* _ABOUT THIS TASK_
Should a line below contain the word "screenshot", report it.

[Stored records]

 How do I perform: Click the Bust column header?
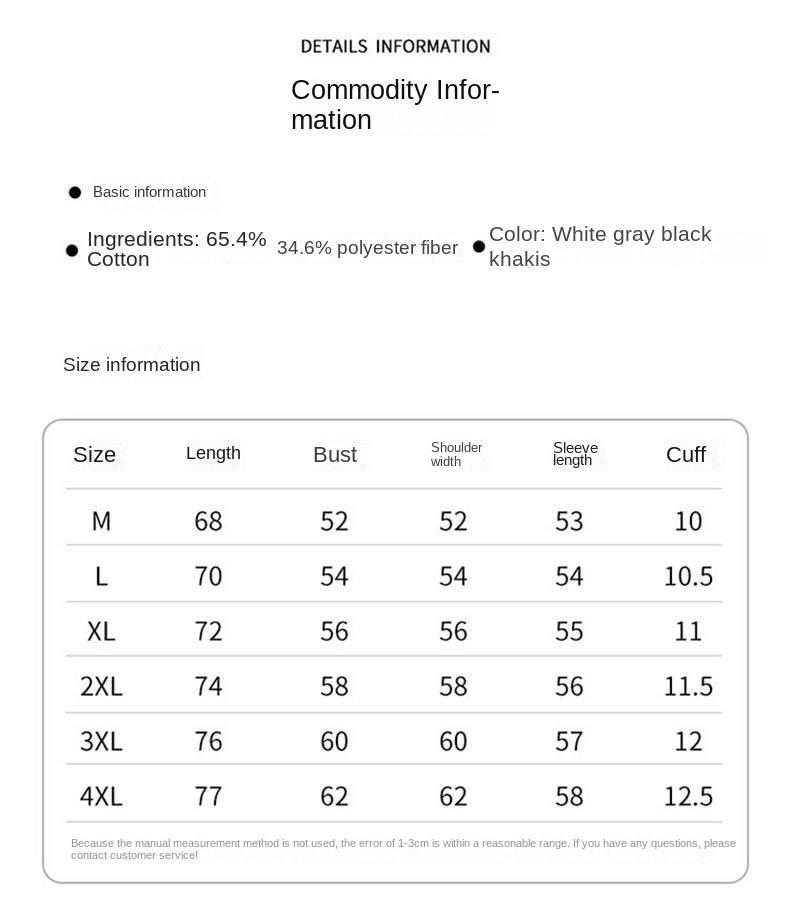click(334, 455)
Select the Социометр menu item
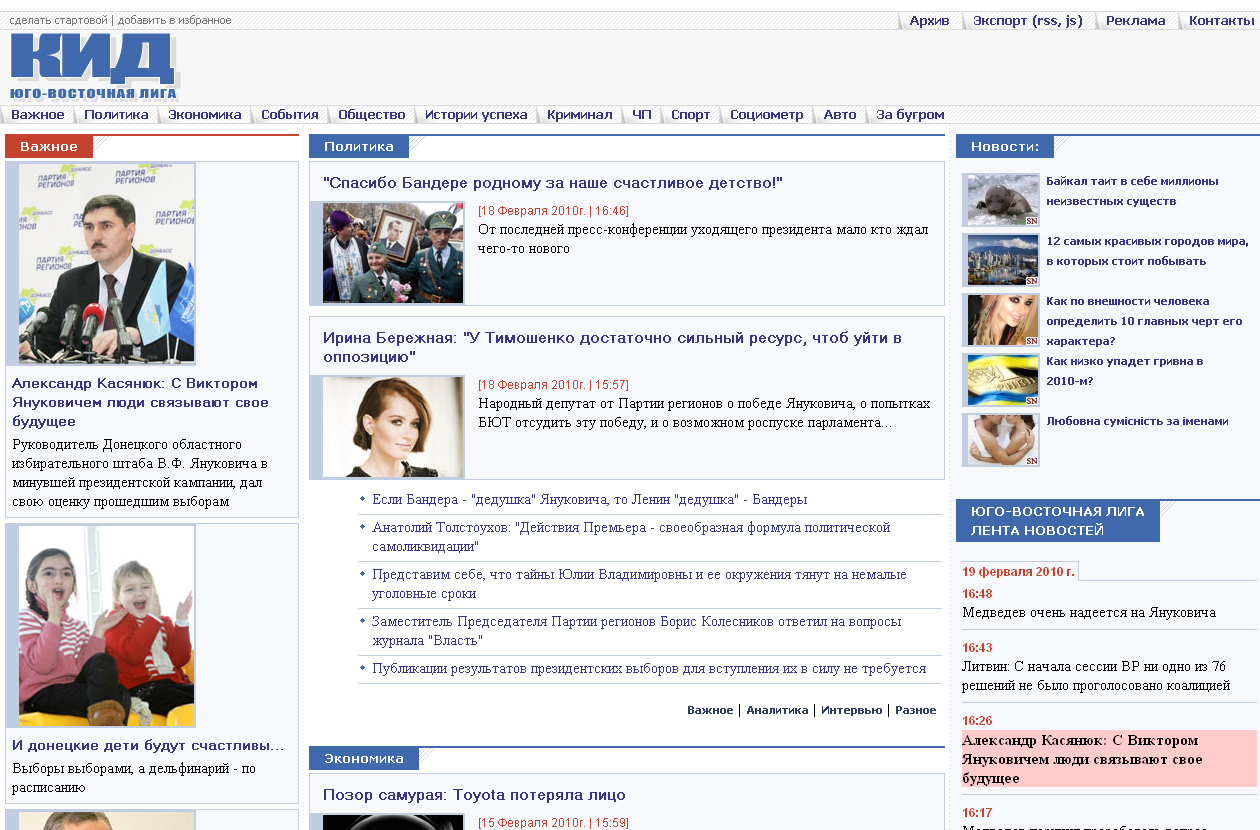 click(x=766, y=115)
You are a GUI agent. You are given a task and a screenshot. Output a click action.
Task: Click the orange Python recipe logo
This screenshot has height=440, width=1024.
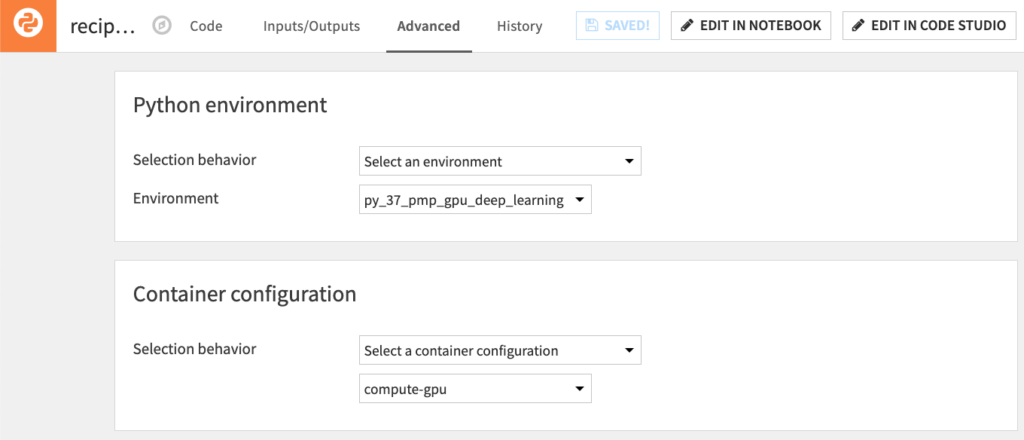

* _WRITTEN SOLUTION_
You are a GUI agent. You are given a task and a screenshot. Output a click action.
This screenshot has height=440, width=1024.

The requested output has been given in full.